Artem Basyrov, 20, was detained by two plainclothes officers and ordered held in a hospital in the central region of Mari El on Nov. 23, a day before a planned demonstration, said Alexander Averin, of the opposition National Bolshevik Party.
The party is part of the Other Russia coalition, which organized the so-called "Dissenters Marches" around Russia. Basyrov had run for the local legislature as an Other Russia candidate.
A local psychiatric board agreed with police, who alleged that said Basyrov had assaulted a girl, and concluded he was suffering from some mental illness. Basyrov was finally transferred from an isolation ward and allowed to have visitors on Thursday, said Mikhail Klyuzhev, a National Bolshevik member from the city of Yoshkar-Ola.
Basyrov was still being held in the hospital Friday.
Klyuzhev called the allegations "idiocy."

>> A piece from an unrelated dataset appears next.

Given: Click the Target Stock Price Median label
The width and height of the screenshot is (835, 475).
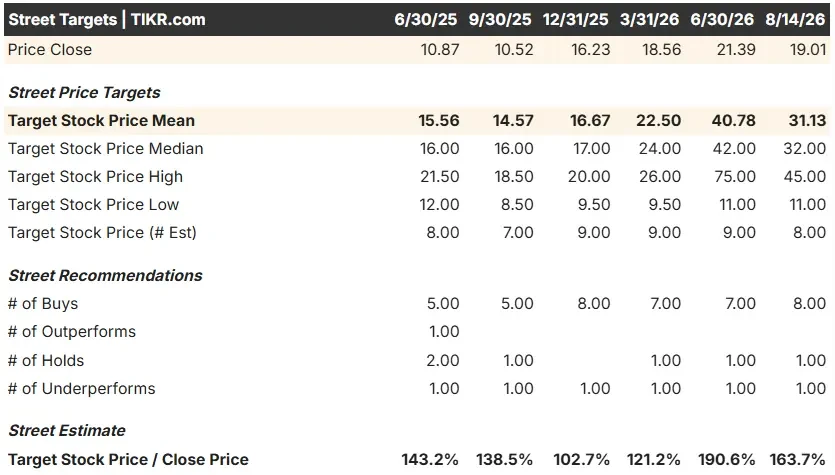Looking at the screenshot, I should point(105,149).
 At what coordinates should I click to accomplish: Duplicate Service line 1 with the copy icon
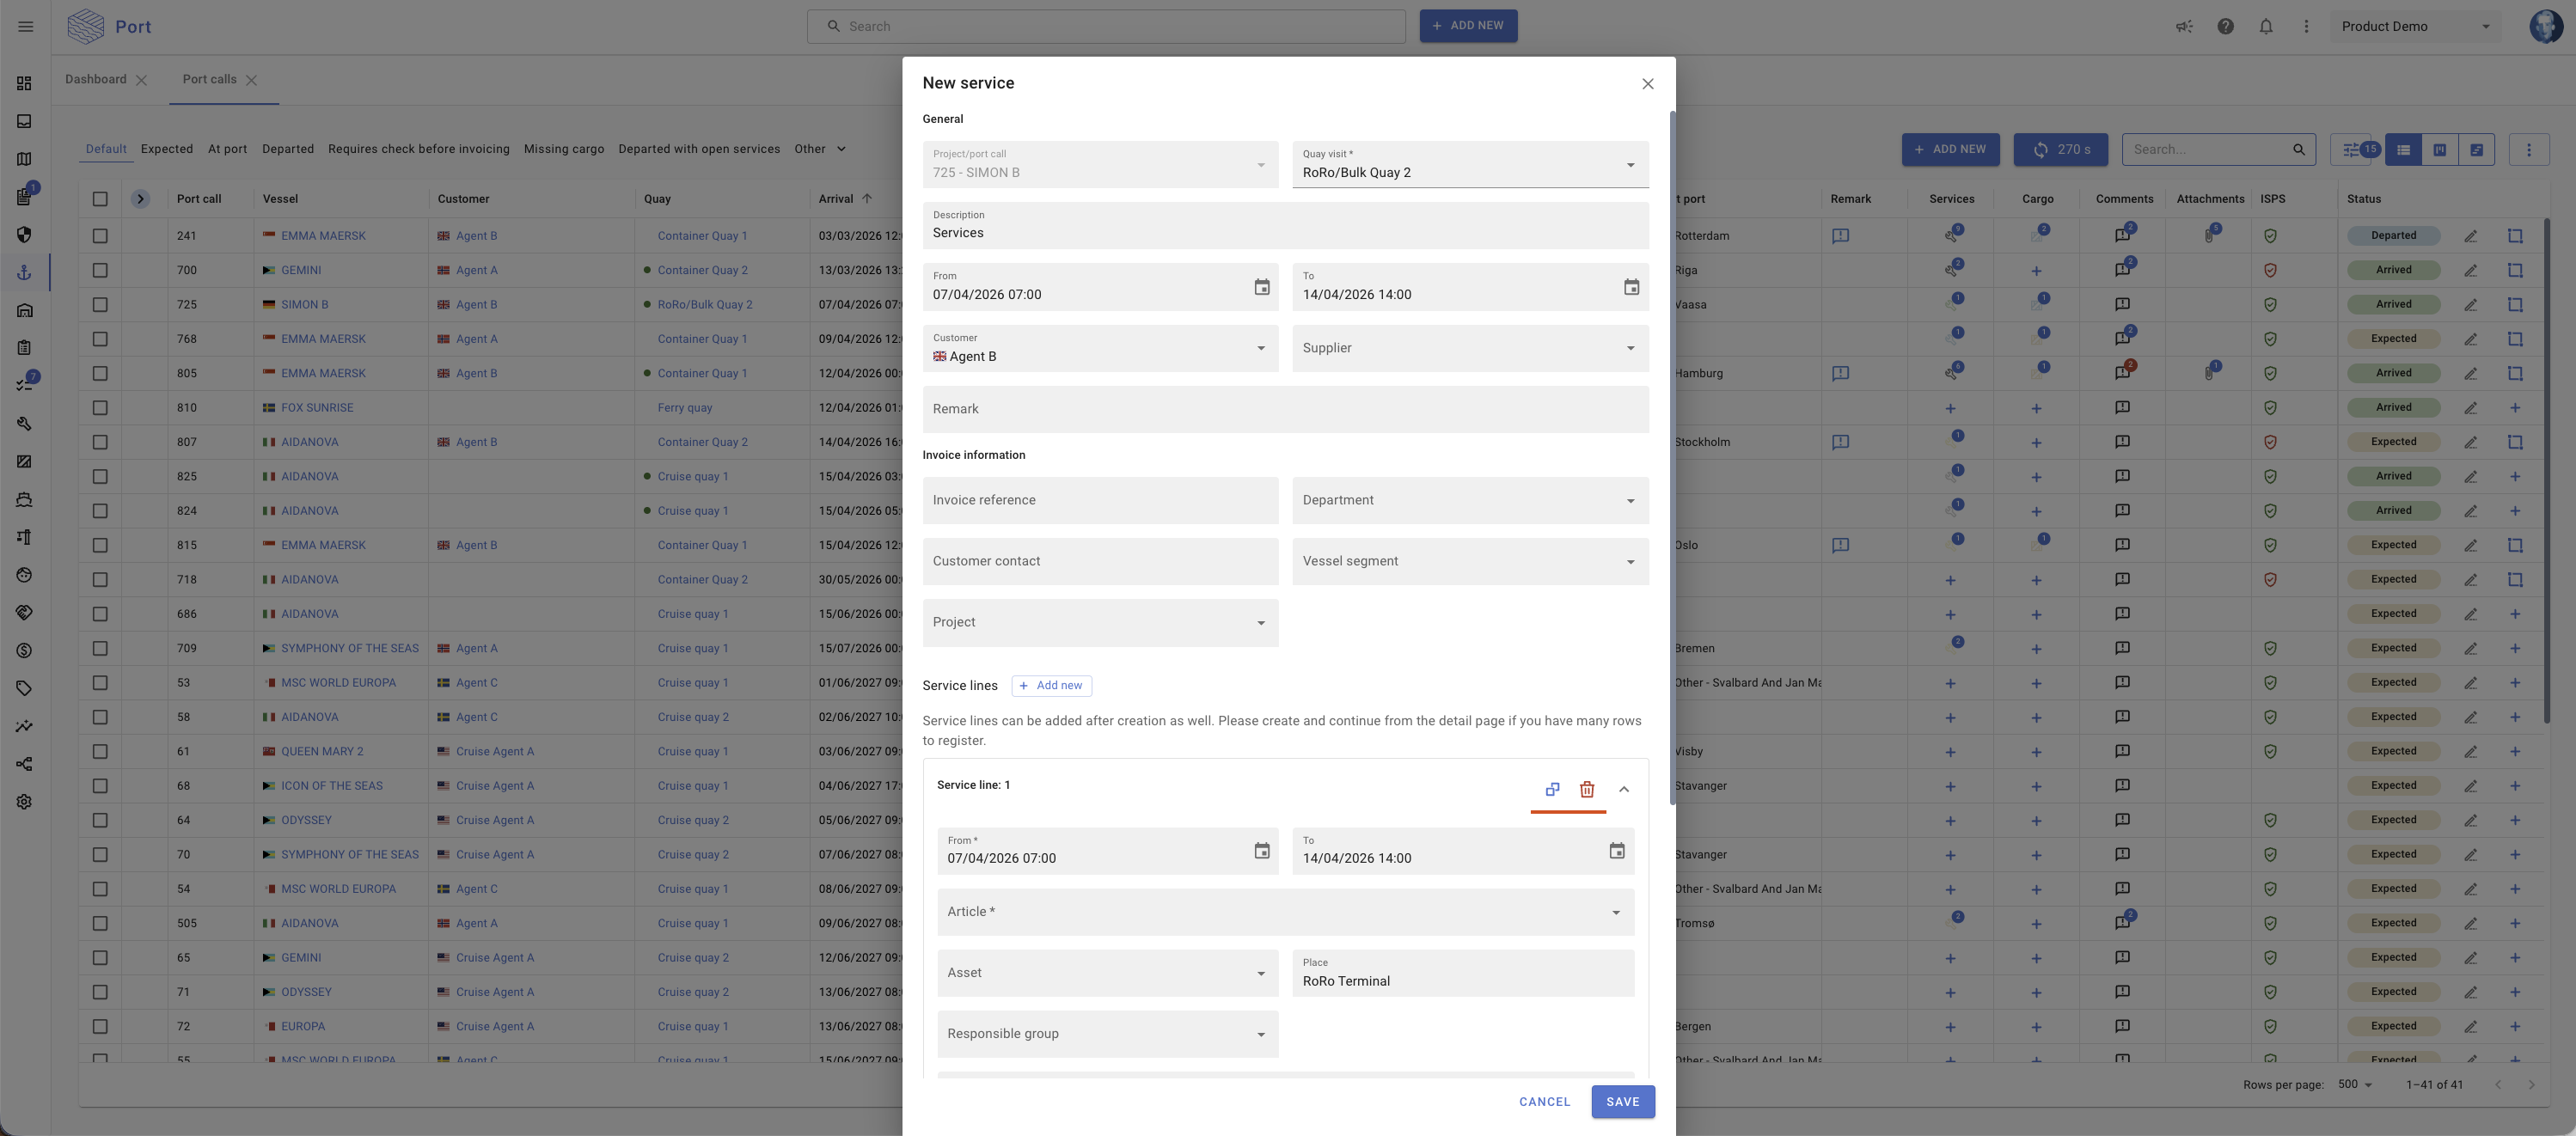tap(1552, 789)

"It's all part of the hysteria before the elections," he said. Russia held its parliamentary vote Dec. 2, and will hold its presidential contest in March.
Prosecutors and other officials in Mari El could not be immediately reached for comment.
Supporters said Basyrov did not appear to have been mistreated. Another psychiatric board was slated to review Basyrov's case at the end of the month, Klyuzhev said.
His case is the latest example of journalists or opposition activists being involuntarily committed to psychiatric hospitals. During the Soviet era, dissidents were frequently committed as punishment for protesting Soviet policies.
Last week, Reporters Without Borders said Andrei Novikov, a reporter for a news service connected with Chechen separatist government, had been released after nine months in a psychiatric hospital.
This summer, Larisa Arap, an Other Russia activist and journalist, spent six weeks in a psychiatric clinic; supporters said it was punishment for her critical reporting.
The Global Initiative on Psychiatry, a Dutch watchdog group, says psychiatry continues to be used for punitive, political purposes in Russia.